A Force of Love

Every visit to Baba’s house is life changing in its imprint, gentle or pronounced, upon the soul. And yet, by His grace, on a recent visit I was touched beyond worldly measure.

On a busy Friday afternoon, I brought my infant son to Baba’s house. Since he had already been there as a newborn, I have to confess that this was supposed to be a quick visit, something I was trying to fit into the banality of my busy life. I did not expect the divine to seep into the mundane, but perhaps its beauty is in that one never does expect such a thing. As I walked around the house, I noticed that a little girl, about five years old, was diligently following me around. I thought she was fascinated with the baby, which she was, but there seemed to be more to it.

“Hello,” I said to break the ice. She jumped right to it. Can’t we count on children to speak their minds without any prompting? “Are you going to lay that baby on God’s bed?” she asked with an utmost sincerity as if her life depended on it. I wasn’t expecting her to speak those words. “Well, yes,” I replied, awestruck.

As I moved swiftly from Dr. Donkin’s room to the men mandali’s room, I saw her again, peeking in, as if checking on me to make sure I was going to keep my word.
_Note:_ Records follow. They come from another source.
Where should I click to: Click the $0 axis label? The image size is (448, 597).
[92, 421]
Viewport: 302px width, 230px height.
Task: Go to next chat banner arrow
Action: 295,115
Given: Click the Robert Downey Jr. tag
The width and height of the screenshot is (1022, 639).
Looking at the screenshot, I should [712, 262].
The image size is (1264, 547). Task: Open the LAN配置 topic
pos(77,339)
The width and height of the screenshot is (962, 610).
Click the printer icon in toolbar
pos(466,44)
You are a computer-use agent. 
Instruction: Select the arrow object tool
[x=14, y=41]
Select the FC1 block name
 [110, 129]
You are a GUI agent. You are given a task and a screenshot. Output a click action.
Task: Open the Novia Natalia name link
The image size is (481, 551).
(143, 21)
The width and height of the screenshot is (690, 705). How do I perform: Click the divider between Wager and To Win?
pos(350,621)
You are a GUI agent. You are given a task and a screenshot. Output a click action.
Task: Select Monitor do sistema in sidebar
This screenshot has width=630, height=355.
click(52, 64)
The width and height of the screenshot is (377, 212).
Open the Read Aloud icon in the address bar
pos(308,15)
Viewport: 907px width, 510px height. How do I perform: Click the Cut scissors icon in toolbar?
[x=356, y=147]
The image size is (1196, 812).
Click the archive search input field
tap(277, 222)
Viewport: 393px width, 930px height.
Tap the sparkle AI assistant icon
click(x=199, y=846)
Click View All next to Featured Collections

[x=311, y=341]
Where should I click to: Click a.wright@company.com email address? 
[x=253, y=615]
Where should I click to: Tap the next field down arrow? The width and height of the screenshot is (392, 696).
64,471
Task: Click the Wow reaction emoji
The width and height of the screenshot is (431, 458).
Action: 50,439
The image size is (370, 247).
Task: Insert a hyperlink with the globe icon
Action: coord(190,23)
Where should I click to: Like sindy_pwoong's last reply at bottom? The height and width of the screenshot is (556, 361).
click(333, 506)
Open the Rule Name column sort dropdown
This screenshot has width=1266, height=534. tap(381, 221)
This time her grandmother and her sister were with her. “Sorry,” her grandmother, Donna, said. “She won’t leave the house until you set that baby on Baba’s bed.” Compelled by her words and will, I was drawn to go right ahead and do what I was being asked to do. I asked Eden (that was her name) and her sister Emery to accompany me while I laid my son, Henry, on Baba’s bed. They were delighted to help.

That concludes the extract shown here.